#### PROBLEM
Write out all of the records below again, swapping "GUI agent" for "interface agent" everywhere it appears and leaving everything else unchanged. Leave the pictures out of your answer.

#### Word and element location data
┌────────

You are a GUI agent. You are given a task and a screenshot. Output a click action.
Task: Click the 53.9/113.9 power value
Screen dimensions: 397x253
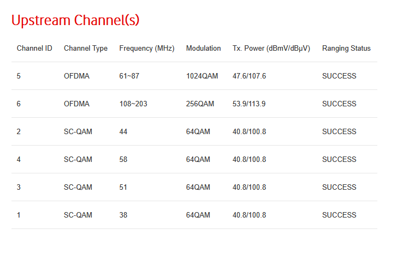[250, 104]
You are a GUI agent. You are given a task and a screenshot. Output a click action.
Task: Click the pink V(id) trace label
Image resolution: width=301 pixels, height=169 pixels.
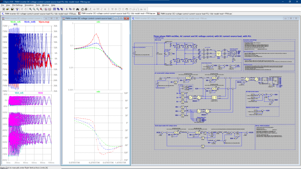point(40,93)

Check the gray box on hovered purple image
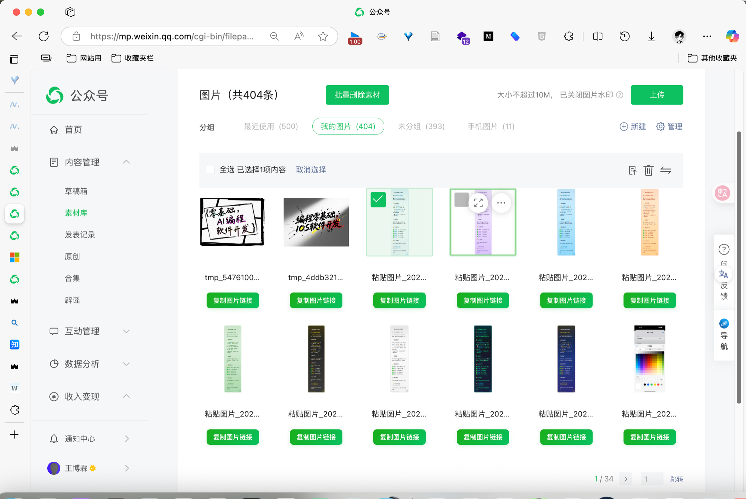point(461,200)
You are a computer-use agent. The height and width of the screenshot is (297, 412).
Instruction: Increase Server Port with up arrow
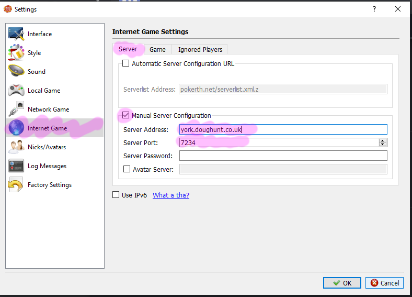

└────────

#### THE RESPONSE
You are a interface agent. You are given a task and a screenshot. Output a click action.
Task: Click the 53.9/113.9 power value
Screen dimensions: 397x253
[250, 104]
You are a interface agent. You are given a task and a screenshot. Output a click action.
Task: Click the pink V(id) trace label
Image resolution: width=301 pixels, height=169 pixels.
point(40,93)

Check the gray box on hovered purple image
point(461,200)
You are a computer-use agent. The height and width of the screenshot is (297, 412).
Instruction: Increase Server Port with up arrow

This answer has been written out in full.